Principaux messages
- Chez les personnes dépendantes à la cocaïne, le disulfirame, comparé au placebo, pourrait augmenter le nombre de personnes abstinentes à la fin du traitement, mais pourrait avoir peu ou pas d'effet sur la fréquence et la quantité de cocaïne consommée et sur le nombre de personnes ayant atteint et maintenu l'abstinence pendant au moins trois semaines à la fin du traitement. Nous ne savons pas si le disulfirame a des effets indésirables chez les personnes dépendantes de la cocaïne.
- Chez les personnes dépendantes à la cocaïne, le disulfirame comparé à la naltrexone pourrait réduire la fréquence de la consommation de cocaïne, mais a peu ou pas d'effet sur la quantité de cocaïne consommée.
- Sur les 13 études incluses dans notre revue, 11 ont été réalisées aux États-Unis. De plus, la plupart des personnes incluses dans les études étaient des hommes. Nos résultats pourraient ne pas être applicables dans d'autres contextes car les effets du traitement pourraient être fortement influencés par l'environnement social, l'appartenance ethnique et le sexe.
Qu'est-ce que la dépendance à la cocaïne ?

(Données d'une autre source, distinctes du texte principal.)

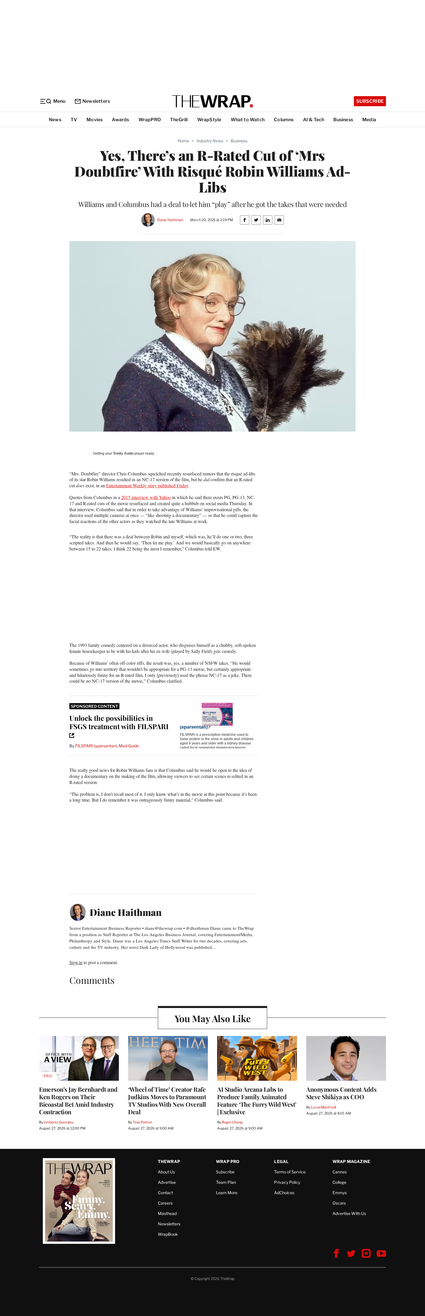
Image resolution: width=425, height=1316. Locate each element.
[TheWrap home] (212, 101)
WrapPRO (149, 119)
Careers (165, 1203)
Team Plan (226, 1182)
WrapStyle (209, 119)
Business (343, 119)
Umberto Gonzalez (59, 1122)
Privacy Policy (287, 1182)
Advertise (167, 1182)
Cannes (339, 1171)
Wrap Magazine (351, 1161)
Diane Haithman (170, 220)
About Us (166, 1171)
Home (183, 140)
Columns (283, 119)
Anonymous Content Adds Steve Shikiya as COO (341, 1092)
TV (74, 119)
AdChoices (284, 1192)
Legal (281, 1161)
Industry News (210, 140)
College (339, 1182)
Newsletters (96, 101)
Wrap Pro (228, 1161)
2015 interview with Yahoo (146, 497)
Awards (120, 119)
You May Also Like (213, 1018)
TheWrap (169, 1161)
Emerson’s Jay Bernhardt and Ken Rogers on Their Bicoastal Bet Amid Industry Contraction (78, 1100)
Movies (94, 119)
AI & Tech (313, 119)
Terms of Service (290, 1171)
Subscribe (370, 101)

La cocaïne est l'un des psychostimulants les plus utilisés dans le monde. Les psychostimulants sont des médicaments ou des drogues illégales qui stimulent le système nerveux et ont des propriétés d'amélioration de l'humeur. Les dernières estimations indiquent que plus de 0,4 % des adultes ont consommé de la cocaïne au moins une fois au cours de l'année écoulée.
La consommation de cocaïne est associée à des problèmes médicaux, psychologiques et sociaux, notamment la propagation de maladies infectieuses (par exemple le sida, l'hépatite, la tuberculose), la criminalité, la violence et l'exposition à la drogue pendant la grossesse. La consommation de cocaïne peut accroître le risque d'infection par le VIH par le biais d'injections et de comportements sexuels à haut risque.

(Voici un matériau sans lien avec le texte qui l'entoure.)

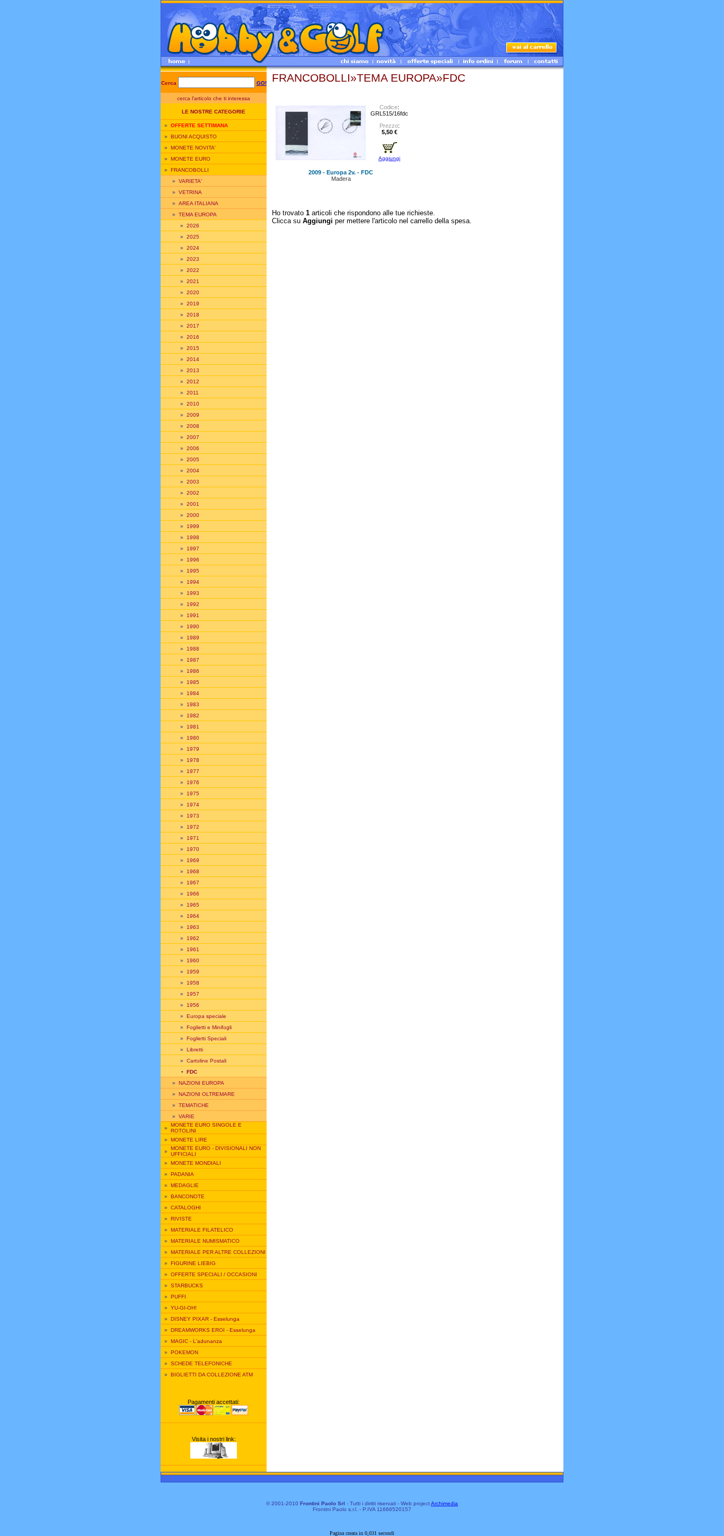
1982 (193, 715)
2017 (193, 326)
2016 (193, 337)
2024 (193, 248)
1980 (193, 738)
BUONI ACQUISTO (194, 136)
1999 (193, 526)
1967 (193, 882)
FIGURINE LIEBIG (193, 1263)
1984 (193, 693)
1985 (193, 682)
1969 (193, 860)
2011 (193, 393)
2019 (193, 303)
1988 (193, 649)
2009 (193, 415)
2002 (193, 493)
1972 (193, 827)
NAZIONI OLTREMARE (207, 1094)
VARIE (187, 1116)
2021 (193, 281)
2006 (193, 448)
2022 (193, 270)
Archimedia (444, 1503)
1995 (193, 571)
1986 (193, 671)
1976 (193, 782)
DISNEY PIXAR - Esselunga (205, 1319)
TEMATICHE (194, 1105)
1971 (193, 838)
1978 (193, 760)
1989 (193, 637)
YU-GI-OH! (184, 1308)
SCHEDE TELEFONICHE (201, 1363)
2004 (193, 470)
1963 (193, 927)
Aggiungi (389, 158)
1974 (193, 805)
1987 (193, 660)
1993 (193, 593)
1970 (193, 849)
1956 (193, 1005)
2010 (193, 404)
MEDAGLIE (185, 1185)
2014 (193, 359)
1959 (193, 972)
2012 (193, 381)
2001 (193, 504)
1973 (193, 816)
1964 (193, 916)
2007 (193, 437)
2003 (193, 482)
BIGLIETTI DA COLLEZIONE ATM (212, 1374)
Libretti (195, 1049)
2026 (193, 226)
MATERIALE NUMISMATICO (205, 1241)
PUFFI (178, 1297)
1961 (193, 949)
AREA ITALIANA (198, 203)
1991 (193, 615)
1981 (193, 727)
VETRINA (190, 192)
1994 (193, 582)
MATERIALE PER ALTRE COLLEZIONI (218, 1252)
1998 (193, 537)
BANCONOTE (188, 1196)
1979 (193, 749)
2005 (193, 459)
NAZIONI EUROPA (201, 1083)
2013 (193, 370)
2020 (193, 292)
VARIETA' (190, 181)
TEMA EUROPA (198, 214)
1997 (193, 548)
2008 (193, 426)
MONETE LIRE (189, 1140)
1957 (193, 994)
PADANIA (182, 1174)
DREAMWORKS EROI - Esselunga (213, 1330)
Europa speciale (206, 1016)
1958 (193, 983)
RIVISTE (181, 1219)
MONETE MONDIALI (196, 1163)
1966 (193, 894)
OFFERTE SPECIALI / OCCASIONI (214, 1274)
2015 (193, 348)
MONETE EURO (190, 159)
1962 (193, 938)
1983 (193, 704)
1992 (193, 604)
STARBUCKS (187, 1285)
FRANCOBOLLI (190, 170)
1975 (193, 793)
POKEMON (184, 1352)
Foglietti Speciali (206, 1038)
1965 (193, 905)
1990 (193, 626)
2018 (193, 315)
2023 (193, 259)
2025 (193, 237)
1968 (193, 871)
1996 (193, 560)
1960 (193, 960)
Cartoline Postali (206, 1061)
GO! (262, 83)
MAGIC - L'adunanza (196, 1341)
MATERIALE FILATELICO (202, 1230)
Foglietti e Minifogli (209, 1027)
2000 (193, 515)
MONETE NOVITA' (193, 148)
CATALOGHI (186, 1207)
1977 (193, 771)
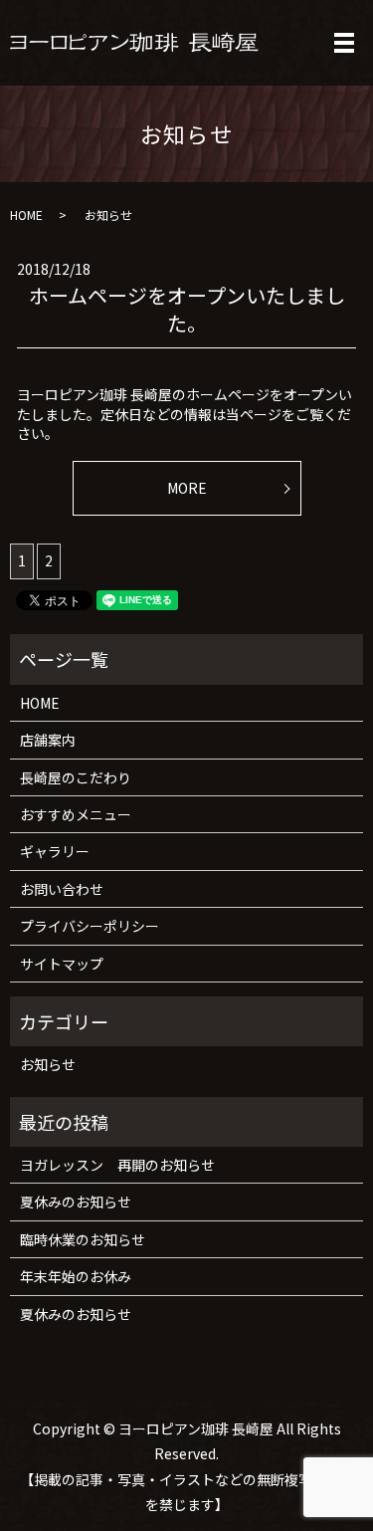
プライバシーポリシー (89, 926)
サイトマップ (61, 964)
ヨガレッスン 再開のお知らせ (117, 1165)
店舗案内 (48, 740)
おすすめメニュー (75, 814)
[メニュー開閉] (344, 43)
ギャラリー (55, 851)
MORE (187, 488)
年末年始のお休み (75, 1276)
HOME (26, 214)
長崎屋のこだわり (75, 777)
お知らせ (48, 1064)
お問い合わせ (61, 889)
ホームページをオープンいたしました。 (187, 309)
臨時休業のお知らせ (82, 1239)
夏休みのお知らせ (75, 1201)
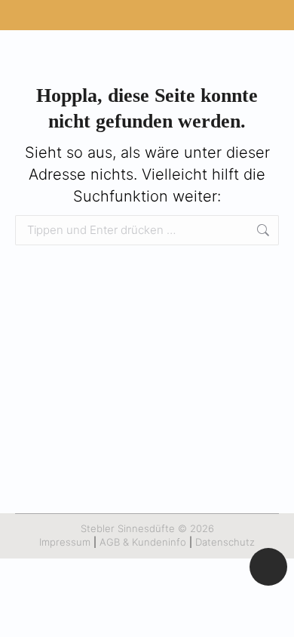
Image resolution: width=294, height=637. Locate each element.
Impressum (64, 542)
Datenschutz (225, 542)
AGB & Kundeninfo (143, 542)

La dépendance à la cocaïne est un trouble mental grave qui se caractérise par un désir intense de consommer de la cocaïne et une incapacité à contrôler la consommation de cocaïne, ce qui amène les personnes à consommer des quantités plus importantes que prévu.
Comment la dépendance à la cocaïne est-elle traitée ?
La dépendance à la cocaïne est généralement traitée par des traitements psychosociaux. Il n'existe pas de traitement pharmacologique efficace. Des études ont évalué si un médicament appelé disulfirame pouvait aider les personnes dépendantes de la cocaïne. Le disulfirame est actuellement utilisé pour traiter les personnes souffrant de dépendance à l'alcool. Il agit en provoquant des réactions physiques désagréables lorsque la personne boit de l'alcool.
Que voulions-nous découvrir ?
Nous avons voulu savoir si le disulfirame pouvait aider les personnes dépendantes à la cocaïne à réduire leur consommation de cocaïne ou à l'arrêter complètement. Nous voulions également savoir si le traitement au disulfirame était acceptable et sûr pour les personnes dépendantes à la cocaïne.
Comment avons-nous procédé ?
Nous avons effectué une recherche approfondie des études randomisées (dans lesquelles les personnes ont été allouées au hasard à l'un des deux groupes de traitement ou plus) comparant le disulfirame à l'absence de traitement, à un placebo (traitement factice) ou à d'autres médicaments.
Nous avons comparé et résumé les résultats et évalué notre confiance dans les données probantes, sur la base de facteurs tels que les méthodes et la précision des résultats de chaque étude.
Qu’avons-nous trouvé ?
Nous avons trouvé 13 études, qui ont impliqué 1191 personnes souffrant de dépendance à la cocaïne. La durée moyenne du traitement était d'environ trois mois. Douze études ont comparé le disulfirame à un placebo ou à l'absence de traitement pharmacologique, et trois études ont comparé le disulfirame à la naltrexone (un médicament utilisé pour traiter les personnes souffrant de dépendance à l'alcool ou aux opioïdes).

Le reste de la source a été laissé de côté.